ASSIGNED TASK: While you copy the lines below, skip the pictures and keep the rest exact.

Recorded data:
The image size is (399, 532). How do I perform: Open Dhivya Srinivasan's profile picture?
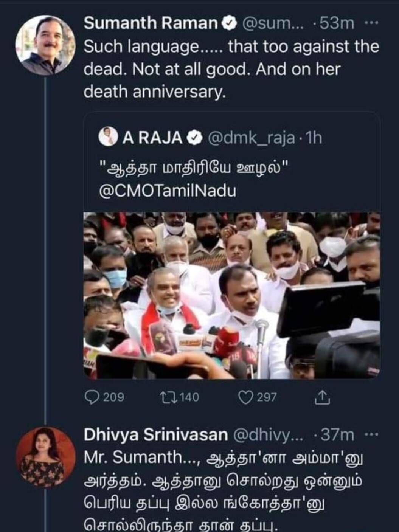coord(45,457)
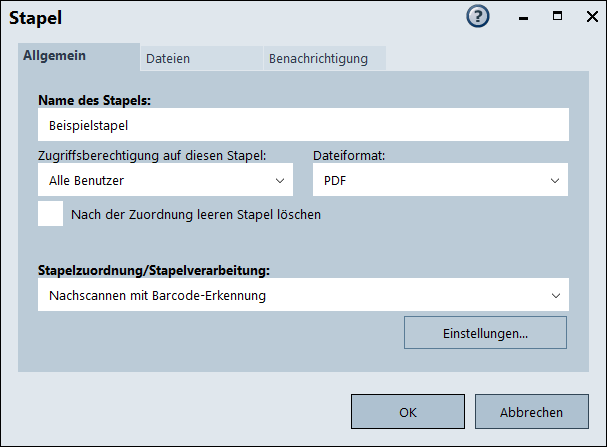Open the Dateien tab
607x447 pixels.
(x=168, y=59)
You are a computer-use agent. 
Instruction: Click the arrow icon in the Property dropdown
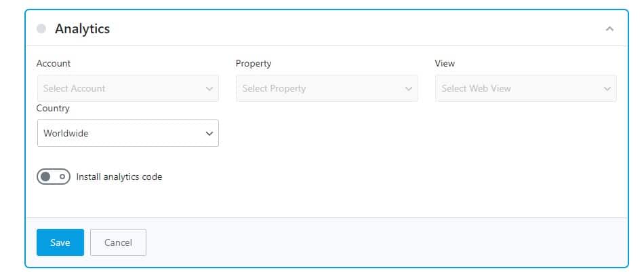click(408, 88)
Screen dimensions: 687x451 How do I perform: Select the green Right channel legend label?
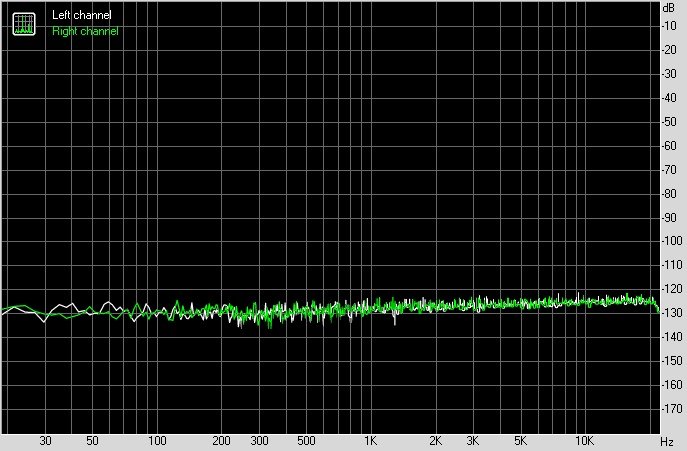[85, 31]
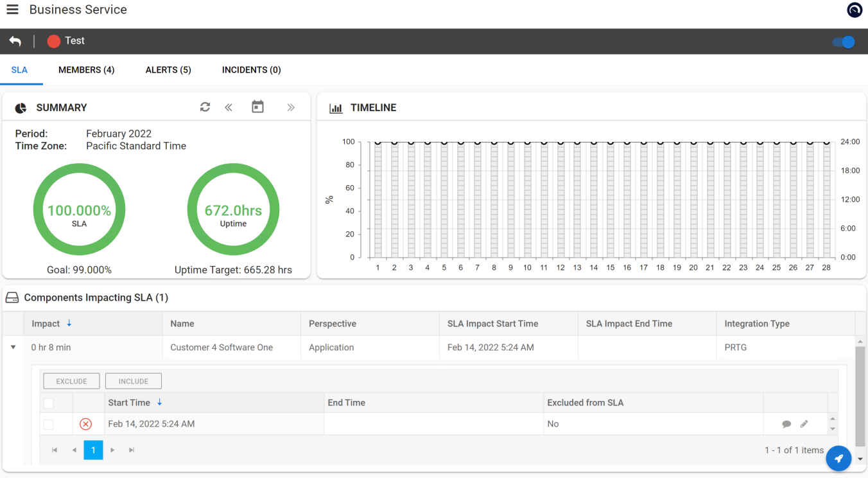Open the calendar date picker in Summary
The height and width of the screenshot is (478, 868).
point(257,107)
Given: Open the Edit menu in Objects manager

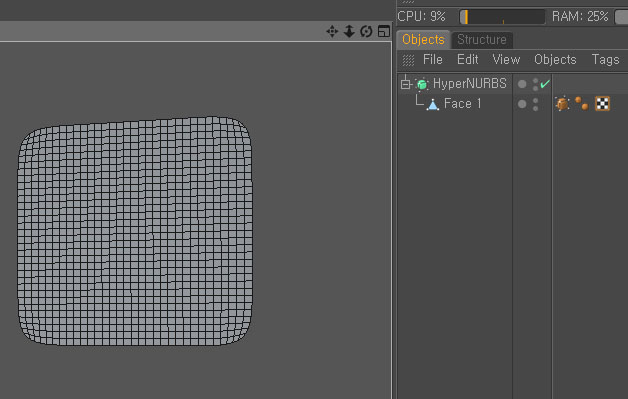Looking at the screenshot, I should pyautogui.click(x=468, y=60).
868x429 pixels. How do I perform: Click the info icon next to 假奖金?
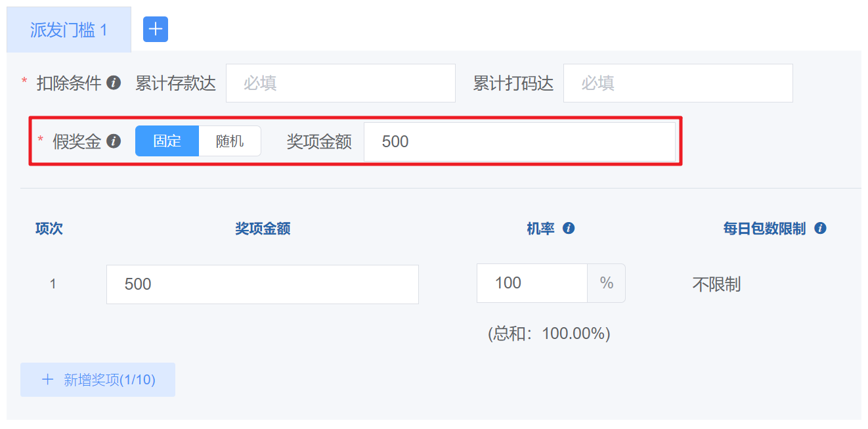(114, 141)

SOLUTION BELOW:
The image size is (399, 532). How do I perform: Open Dhivya Srinivasan's profile picture?
coord(45,457)
Open the Dateien tab
607x447 pixels.
(x=168, y=59)
You are a computer-use agent. 
Instruction: Click the arrow icon in the Property dropdown
click(408, 88)
Screen dimensions: 687x451 How do I perform: Select the green Right channel legend label?
[85, 31]
Open the calendar date picker in Summary
The height and width of the screenshot is (478, 868).
point(257,107)
Given: Open the Edit menu in Objects manager

Looking at the screenshot, I should pyautogui.click(x=468, y=60).
868x429 pixels. How do I perform: Click the info icon next to 假奖金?
(114, 141)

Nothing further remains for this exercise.